DGBY
2014/10/20
WebSite:
http://www.naro.affrc.go.jp/org/nfri/english/Useful/yeast/index.html
HTTPS Site:
https://dbarchive.biosciencedbc.jp/data/dgby
This database compiles the transcriptomics and phenomics data about the stress tolerance of baker's yeast.
README Content
- Database Component
- Data Description
- License
- Update History
- Literature
- Contact address
1. Database Component
- README
- Experiments List
- Transcriptome data - Initial stage of dough fermentation
- Transcriptome data - High-sugar stressL
- Transcriptome data - Air-drying stress
- Phenome data - High-sugar stress
- Phenome data - Freeze-thaw stress
- Phenome data - Air-drying stresss
2. Data Description
2.1 README
Data name |
README |
Description of data contents |
HTML file to describe "DGBY" data. |
File |
README_e.html(English) |
2.2 Experiments list
Data name |
Experiments list |
Description of data contents |
Published experimental data
|
File |
dgby_main_en.zip (1KB) |
Data items are the following:
Data item |
Description |
Data file (Excel) |
Name of data file in Excel format |
Simple search |
Table in the simple search site |
Reference (PubMed) |
PubMed ID of reference |
2.3 Transcriptome data - Initial stage of dough fermentation
Data name |
Transcriptome data - Initial stage of dough fermentation
|
Description of data contents |
Gene expression profiles of baker's yeast during initial dough-fermentation were investigated using liquid fermentation (LF) media to obtain insights at the molecular level into rapid adaptation mechanisms of baker's yeast.
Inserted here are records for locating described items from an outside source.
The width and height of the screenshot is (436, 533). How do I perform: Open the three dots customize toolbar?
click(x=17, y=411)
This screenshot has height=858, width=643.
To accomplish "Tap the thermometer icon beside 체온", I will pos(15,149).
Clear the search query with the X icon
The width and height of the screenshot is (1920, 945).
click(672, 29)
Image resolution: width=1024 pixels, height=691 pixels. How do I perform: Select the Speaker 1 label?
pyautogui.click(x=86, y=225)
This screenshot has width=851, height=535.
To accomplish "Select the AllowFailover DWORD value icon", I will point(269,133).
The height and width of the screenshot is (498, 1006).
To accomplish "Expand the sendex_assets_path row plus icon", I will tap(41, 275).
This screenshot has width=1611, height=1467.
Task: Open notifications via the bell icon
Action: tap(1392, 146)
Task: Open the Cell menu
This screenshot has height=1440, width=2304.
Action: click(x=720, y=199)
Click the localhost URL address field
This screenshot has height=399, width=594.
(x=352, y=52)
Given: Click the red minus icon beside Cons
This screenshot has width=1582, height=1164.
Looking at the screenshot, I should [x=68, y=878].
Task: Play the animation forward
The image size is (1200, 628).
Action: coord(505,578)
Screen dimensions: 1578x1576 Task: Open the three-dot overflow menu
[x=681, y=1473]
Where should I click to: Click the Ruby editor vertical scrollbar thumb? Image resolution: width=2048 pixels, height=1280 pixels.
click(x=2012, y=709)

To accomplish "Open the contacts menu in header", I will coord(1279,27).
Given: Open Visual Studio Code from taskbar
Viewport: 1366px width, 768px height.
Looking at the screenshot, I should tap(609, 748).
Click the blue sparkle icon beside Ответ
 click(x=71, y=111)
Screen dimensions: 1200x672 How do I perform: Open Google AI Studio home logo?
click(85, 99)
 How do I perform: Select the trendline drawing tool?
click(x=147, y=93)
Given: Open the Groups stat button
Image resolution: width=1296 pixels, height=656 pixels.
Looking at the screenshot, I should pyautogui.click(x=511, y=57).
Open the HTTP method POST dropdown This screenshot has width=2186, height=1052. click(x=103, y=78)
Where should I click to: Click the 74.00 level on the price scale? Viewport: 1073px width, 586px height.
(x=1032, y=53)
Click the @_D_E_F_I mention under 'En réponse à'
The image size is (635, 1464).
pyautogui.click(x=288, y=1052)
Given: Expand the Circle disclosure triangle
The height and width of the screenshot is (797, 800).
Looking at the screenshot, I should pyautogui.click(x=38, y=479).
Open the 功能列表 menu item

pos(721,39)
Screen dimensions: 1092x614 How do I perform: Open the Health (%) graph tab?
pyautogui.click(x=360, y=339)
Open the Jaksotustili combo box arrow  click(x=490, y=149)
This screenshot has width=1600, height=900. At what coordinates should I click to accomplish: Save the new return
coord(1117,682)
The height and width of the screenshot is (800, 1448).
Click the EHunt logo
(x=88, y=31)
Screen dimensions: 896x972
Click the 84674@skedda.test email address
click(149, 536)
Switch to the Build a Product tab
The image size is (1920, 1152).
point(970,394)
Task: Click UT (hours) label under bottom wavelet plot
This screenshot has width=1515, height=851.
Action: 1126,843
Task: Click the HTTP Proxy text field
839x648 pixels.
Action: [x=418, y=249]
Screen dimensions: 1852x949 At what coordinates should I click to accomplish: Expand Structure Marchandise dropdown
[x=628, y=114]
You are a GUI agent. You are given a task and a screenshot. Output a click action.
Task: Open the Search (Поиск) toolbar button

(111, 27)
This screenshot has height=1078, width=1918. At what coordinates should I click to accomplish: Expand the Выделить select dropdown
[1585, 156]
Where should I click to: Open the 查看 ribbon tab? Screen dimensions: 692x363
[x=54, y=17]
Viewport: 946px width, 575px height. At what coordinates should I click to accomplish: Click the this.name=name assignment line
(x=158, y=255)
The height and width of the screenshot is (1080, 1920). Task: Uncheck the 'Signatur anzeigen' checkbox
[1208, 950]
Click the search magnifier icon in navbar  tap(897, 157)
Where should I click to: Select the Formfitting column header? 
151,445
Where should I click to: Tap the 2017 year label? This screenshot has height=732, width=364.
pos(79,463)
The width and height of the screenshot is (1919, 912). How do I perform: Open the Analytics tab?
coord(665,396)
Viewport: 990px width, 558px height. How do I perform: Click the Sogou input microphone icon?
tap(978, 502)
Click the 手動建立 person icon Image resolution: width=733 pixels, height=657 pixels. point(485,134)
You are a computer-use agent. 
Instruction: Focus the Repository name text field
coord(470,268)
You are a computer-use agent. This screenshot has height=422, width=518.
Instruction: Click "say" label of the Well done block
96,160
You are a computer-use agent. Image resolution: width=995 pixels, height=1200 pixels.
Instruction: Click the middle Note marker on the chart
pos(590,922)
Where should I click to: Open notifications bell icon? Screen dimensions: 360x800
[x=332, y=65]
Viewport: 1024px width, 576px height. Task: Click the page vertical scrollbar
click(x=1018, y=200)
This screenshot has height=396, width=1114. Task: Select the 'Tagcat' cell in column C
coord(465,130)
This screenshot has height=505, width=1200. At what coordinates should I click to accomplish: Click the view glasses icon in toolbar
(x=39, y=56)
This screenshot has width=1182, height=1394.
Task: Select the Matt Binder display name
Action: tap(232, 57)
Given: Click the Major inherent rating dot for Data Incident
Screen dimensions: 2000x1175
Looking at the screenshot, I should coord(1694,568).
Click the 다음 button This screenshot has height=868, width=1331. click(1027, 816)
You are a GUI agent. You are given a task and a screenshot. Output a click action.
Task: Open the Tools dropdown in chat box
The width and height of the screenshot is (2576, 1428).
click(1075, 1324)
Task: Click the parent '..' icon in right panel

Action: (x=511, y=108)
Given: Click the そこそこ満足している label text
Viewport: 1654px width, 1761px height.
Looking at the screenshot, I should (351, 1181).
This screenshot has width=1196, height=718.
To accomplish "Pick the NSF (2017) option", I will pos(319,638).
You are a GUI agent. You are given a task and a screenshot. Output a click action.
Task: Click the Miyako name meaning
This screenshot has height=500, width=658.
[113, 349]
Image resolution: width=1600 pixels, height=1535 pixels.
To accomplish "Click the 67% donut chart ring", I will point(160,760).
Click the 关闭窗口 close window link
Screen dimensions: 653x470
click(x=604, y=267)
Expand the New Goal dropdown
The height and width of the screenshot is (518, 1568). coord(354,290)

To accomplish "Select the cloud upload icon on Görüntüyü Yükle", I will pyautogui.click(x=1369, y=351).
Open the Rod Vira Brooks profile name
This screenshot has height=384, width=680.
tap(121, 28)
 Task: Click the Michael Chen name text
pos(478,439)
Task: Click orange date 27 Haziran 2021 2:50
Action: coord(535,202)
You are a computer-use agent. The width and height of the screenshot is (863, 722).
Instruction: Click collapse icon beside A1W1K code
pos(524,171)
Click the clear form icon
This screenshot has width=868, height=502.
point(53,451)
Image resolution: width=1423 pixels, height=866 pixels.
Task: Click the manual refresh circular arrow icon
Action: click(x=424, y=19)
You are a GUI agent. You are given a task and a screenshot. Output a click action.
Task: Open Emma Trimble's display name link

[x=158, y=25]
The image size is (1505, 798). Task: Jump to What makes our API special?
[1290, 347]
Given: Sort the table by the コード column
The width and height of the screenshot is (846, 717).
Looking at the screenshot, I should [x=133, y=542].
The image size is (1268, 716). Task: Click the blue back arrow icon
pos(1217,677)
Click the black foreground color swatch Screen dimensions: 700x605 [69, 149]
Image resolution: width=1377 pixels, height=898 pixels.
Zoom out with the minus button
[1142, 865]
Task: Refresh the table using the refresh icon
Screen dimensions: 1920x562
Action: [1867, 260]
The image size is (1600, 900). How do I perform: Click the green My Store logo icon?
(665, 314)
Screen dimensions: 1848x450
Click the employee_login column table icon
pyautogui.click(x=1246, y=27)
Results showed the onset of fermentation caused drastic changes in gene expression profiles within 15 min. Genes involved in the tricarboxylic acid (TCA) cycle were downregulated and genes involved in glycolysis were upregulated, indicating a metabolic shift from respiration to fermentation.
Genes involved in ethanol production (PDC genes and ADH1), in glycerol synthesis (GPD1 and HOR2), and in low-affinity hexose transporters (HXT1 and HXT3) were upregulated at the beginning of model dough-fermentation. Among genes upregulated at 15 min, several genes classified as transcription were downregulated within 30 min.
These down-regulated genes are involved in messenger RNA splicing and ribosomal protein biogenesis and in transcriptional regulator (SRB8, MIG1). In contrast, genes involved in amino acid metabolism and in vitamin metabolism, such as arginine biosynthesis, riboflavin biosynthesis, and thiamin biosynthesis, were subsequently upregulated after 30 min.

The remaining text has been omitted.